## WORK REQUIRED
Please return all of the material exactly, with no line missing.

## DATA EXTRACTS
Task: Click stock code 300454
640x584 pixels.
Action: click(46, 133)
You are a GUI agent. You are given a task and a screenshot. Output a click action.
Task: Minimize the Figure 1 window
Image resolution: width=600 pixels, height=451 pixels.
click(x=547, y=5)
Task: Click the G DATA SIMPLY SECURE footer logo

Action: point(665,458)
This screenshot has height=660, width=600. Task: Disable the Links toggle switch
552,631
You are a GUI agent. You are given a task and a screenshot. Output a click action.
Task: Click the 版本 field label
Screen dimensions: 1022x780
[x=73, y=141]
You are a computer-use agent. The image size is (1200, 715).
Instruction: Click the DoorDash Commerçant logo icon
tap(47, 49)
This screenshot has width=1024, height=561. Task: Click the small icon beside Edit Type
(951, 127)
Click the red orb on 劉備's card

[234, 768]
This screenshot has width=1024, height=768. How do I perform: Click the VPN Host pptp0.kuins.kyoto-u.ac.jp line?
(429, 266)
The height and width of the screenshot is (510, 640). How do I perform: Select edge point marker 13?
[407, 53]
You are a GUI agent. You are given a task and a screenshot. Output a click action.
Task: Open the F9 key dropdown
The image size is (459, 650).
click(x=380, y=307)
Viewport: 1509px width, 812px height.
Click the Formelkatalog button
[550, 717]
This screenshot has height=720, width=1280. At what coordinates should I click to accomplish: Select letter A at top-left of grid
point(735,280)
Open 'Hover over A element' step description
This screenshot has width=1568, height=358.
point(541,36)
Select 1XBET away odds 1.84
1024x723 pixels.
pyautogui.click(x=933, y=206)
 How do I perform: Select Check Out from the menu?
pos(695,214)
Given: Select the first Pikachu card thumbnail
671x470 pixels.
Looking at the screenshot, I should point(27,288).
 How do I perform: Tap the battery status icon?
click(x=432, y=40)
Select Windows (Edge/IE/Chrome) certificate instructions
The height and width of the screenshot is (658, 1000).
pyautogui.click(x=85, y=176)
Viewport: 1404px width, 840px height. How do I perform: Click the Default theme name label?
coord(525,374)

## RESPONSE TO THIS EXERCISE
Task: Click stock code 300454
640x584 pixels.
Action: click(46, 133)
You are a GUI agent. You are given a task and a screenshot. Output a click action.
Task: Minimize the Figure 1 window
Image resolution: width=600 pixels, height=451 pixels.
click(x=547, y=5)
Task: Click the G DATA SIMPLY SECURE footer logo

Action: point(665,458)
This screenshot has height=660, width=600. Task: Disable the Links toggle switch
552,631
You are a GUI agent. You are given a task and a screenshot. Output a click action.
Task: Click the 版本 field label
Screen dimensions: 1022x780
[x=73, y=141]
You are a computer-use agent. The image size is (1200, 715).
Instruction: Click the DoorDash Commerçant logo icon
tap(47, 49)
This screenshot has width=1024, height=561. Task: Click the small icon beside Edit Type
(951, 127)
Click the red orb on 劉備's card

[234, 768]
This screenshot has width=1024, height=768. How do I perform: Click the VPN Host pptp0.kuins.kyoto-u.ac.jp line?
(429, 266)
The height and width of the screenshot is (510, 640). How do I perform: Select edge point marker 13?
[407, 53]
You are a GUI agent. You are given a task and a screenshot. Output a click action.
Task: Open the F9 key dropdown
The image size is (459, 650).
click(x=380, y=307)
Viewport: 1509px width, 812px height.
Click the Formelkatalog button
[550, 717]
This screenshot has height=720, width=1280. At what coordinates should I click to accomplish: Select letter A at top-left of grid
point(735,280)
Open 'Hover over A element' step description
This screenshot has width=1568, height=358.
point(541,36)
Select 1XBET away odds 1.84
1024x723 pixels.
pyautogui.click(x=933, y=206)
 How do I perform: Select Check Out from the menu?
pos(695,214)
Given: Select the first Pikachu card thumbnail
671x470 pixels.
Looking at the screenshot, I should point(27,288).
 How do I perform: Tap the battery status icon?
click(x=432, y=40)
Select Windows (Edge/IE/Chrome) certificate instructions
The height and width of the screenshot is (658, 1000).
pyautogui.click(x=85, y=176)
Viewport: 1404px width, 840px height. How do I perform: Click the Default theme name label?
coord(525,374)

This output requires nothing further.